Efo Kwasi, a spiritualist from Kwapong in the Asunafo South District in Brong Ahafo was burnt to death by the youth of the town. He stabbed and killed Kwaku Donkor, a tri-cyclist over negotiations for a fare from a farm. I am speculating that the amount would not have exceeded GH¢100. In the process, Kwame Wiafe was stray-bulleted to meet his maker from warning shots by the police. Kwame Kabore was also critically injured in the melee, all these from a simple commercial disagreement. Two days of violence.
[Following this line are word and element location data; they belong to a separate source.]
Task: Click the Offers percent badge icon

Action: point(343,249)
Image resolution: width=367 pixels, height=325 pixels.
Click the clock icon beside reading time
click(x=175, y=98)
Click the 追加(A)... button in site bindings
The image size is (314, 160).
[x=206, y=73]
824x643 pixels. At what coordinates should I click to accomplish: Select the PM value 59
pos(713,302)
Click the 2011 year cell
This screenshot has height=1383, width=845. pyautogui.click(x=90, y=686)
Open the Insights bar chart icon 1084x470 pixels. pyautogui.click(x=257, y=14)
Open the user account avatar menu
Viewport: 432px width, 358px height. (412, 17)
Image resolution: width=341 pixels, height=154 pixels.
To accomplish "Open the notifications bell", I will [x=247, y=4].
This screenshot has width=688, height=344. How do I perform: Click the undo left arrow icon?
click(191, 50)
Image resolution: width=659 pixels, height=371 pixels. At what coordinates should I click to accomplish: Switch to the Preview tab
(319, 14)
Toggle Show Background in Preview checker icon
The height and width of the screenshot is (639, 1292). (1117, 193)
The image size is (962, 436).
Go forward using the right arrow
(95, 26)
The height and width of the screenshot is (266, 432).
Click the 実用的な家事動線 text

In Tuobodom in the Techiman area, famous for the song that gave them fame, they epoched the song and fought to death over an alleged story of misplaced “shitting” in a geographical area. So far, nine persons dead; Over? Dare I say it? We are yet to hear the real truth, but not different from what went down in Bimbilla a few times ago from Akomfem and T-shirts.

In Nima, Ayawaso East in the Ga Metropolis, NDC youth threatened to cause mayhem to their Regional Executives for not providing them adequate reward for effort. Refusing to register themselves for the impending congress in November, they looked for Chair Mr. Ade Coker, who at that time was sitting in a studio next to me on Citifm, making cogent contribution to the Big Issue, which saved him some embarrassment, I suppose.

The cedi is tumbling again, causing much uncertainty in the forex market and pushing speculators to do exactly what the Central Bank says it is solving since 1965 when we established our own currency, because we said we could manage it better. The Central Bank does not know how the cedi bops up and down like “tonga”. No clue, and yet we pay them month after year without fail. Their boss is still in charge, deeply mucked in their failure.

And then the Ga State muted my whole Homowo this year, uncertainty over who rules the State. I am half-Ga, unashamedly so, but my peeps are just not on top of the hierarchy. Trying to explain which stool you belong to and where your ancestry is derived has never been a problem. I don’t think it even bothers the mainstream Ga person, whether their stool rules the State.

It is the traditional stool politicians, whose interests are served because of land money and old scores that must be settled at all costs, and who perpetuate the cyclical stupidity of disrupting the festival for impact.

This year, we all read the news, sighed a big one and went ahead to drink more beer and eat more “kpokpoi” in defiance of the ignorant history we can’t trace to ensure perpetuity.

The perks of being a Ga chief are not clear to me. Prestige, honor? The State is seen as the poor contributors in the Regional House of Chiefs and if after all these years the House of Chiefs cannot find a solution to Ga hegemony what can I say or even do?

These are issues that dwell in our society and are nothing to be proud of. They have been there for as long as I can remember. When will we move from this cultural and social inertia into a more promising future for the people of Ghana?

I want a nation of meaning; a nation of excellence, a nation where my pride will swell my heart and elevate me to a place of such loft that I can’t explain what brought me to that point.

I have been there before, in 2007, at the Ghana Embassy in Washington DC, we celebrated fifty years of independence and to the tune of the National Anthem and Pat Thomas. I believed we had finally turned the corner and Ghana would look back no more.

We had gold, cocoa, other exportable produce and now oil had come to add to our fortunes ahead of a dawning age of democracy, entrenching with each election.

But now what? The same political gridlock, the same lying teams of persons, the same lies of pursuing a never reachable wealth and the same rhetoric that they have a solution and it will be a matter of time.

Shame on us, shame on all politicians. None exempted in my pain this week. The solutions are obvious, the “non-plementers” obvious for their inability to do.

Ghana, Aha a y? din papa. Alius atrox week advenio. Another terrible week to come!